### Description of the task
Return each line of the records below word for word, leaving out the pictures.

-- Begin Data shown --

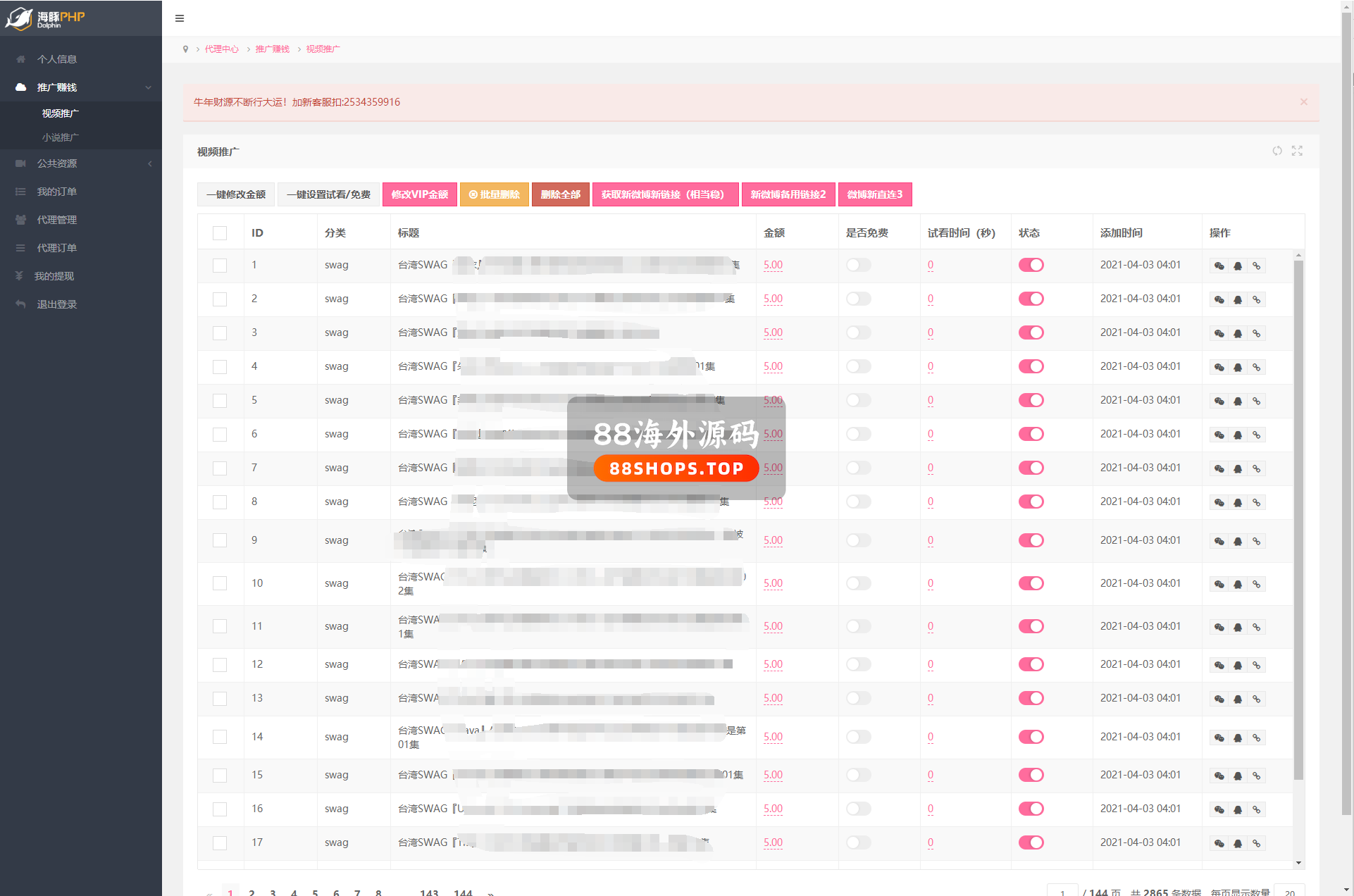This screenshot has height=896, width=1354.
Task: Click 代理中心 breadcrumb link
Action: pyautogui.click(x=222, y=49)
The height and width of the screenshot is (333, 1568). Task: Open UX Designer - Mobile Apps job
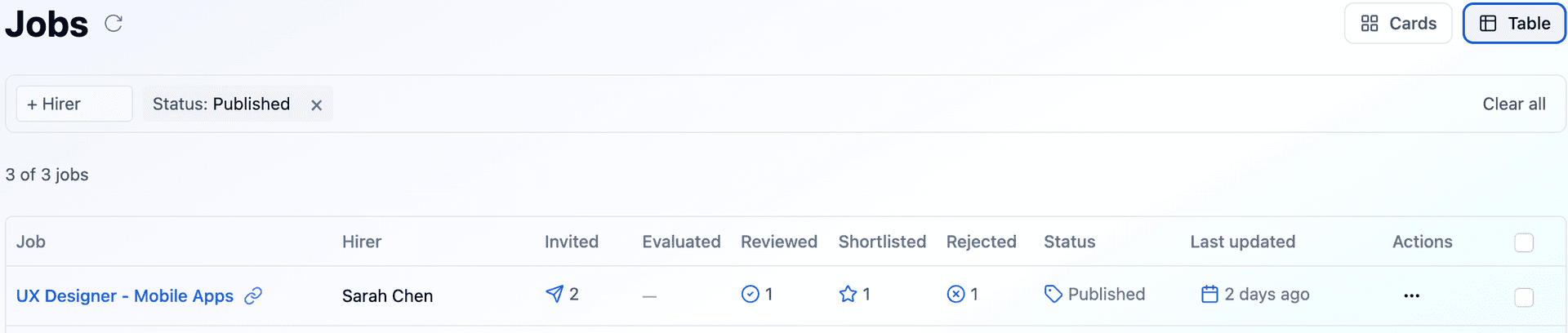[125, 295]
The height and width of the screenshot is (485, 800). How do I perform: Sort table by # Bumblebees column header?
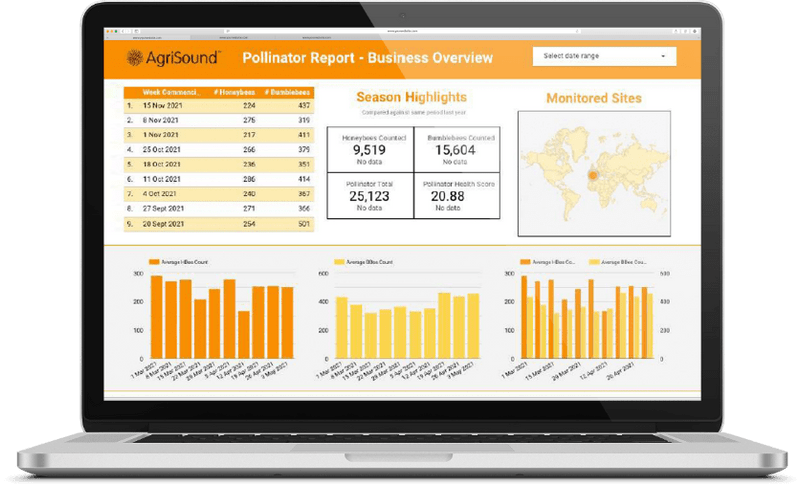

-- End Data shown --

### Task result
This screenshot has height=896, width=1354.
Task: Click 代理中心 breadcrumb link
Action: pyautogui.click(x=222, y=49)
The height and width of the screenshot is (333, 1568). Task: Open UX Designer - Mobile Apps job
[125, 295]
The height and width of the screenshot is (485, 800). How do I perform: Sort table by # Bumblebees column header?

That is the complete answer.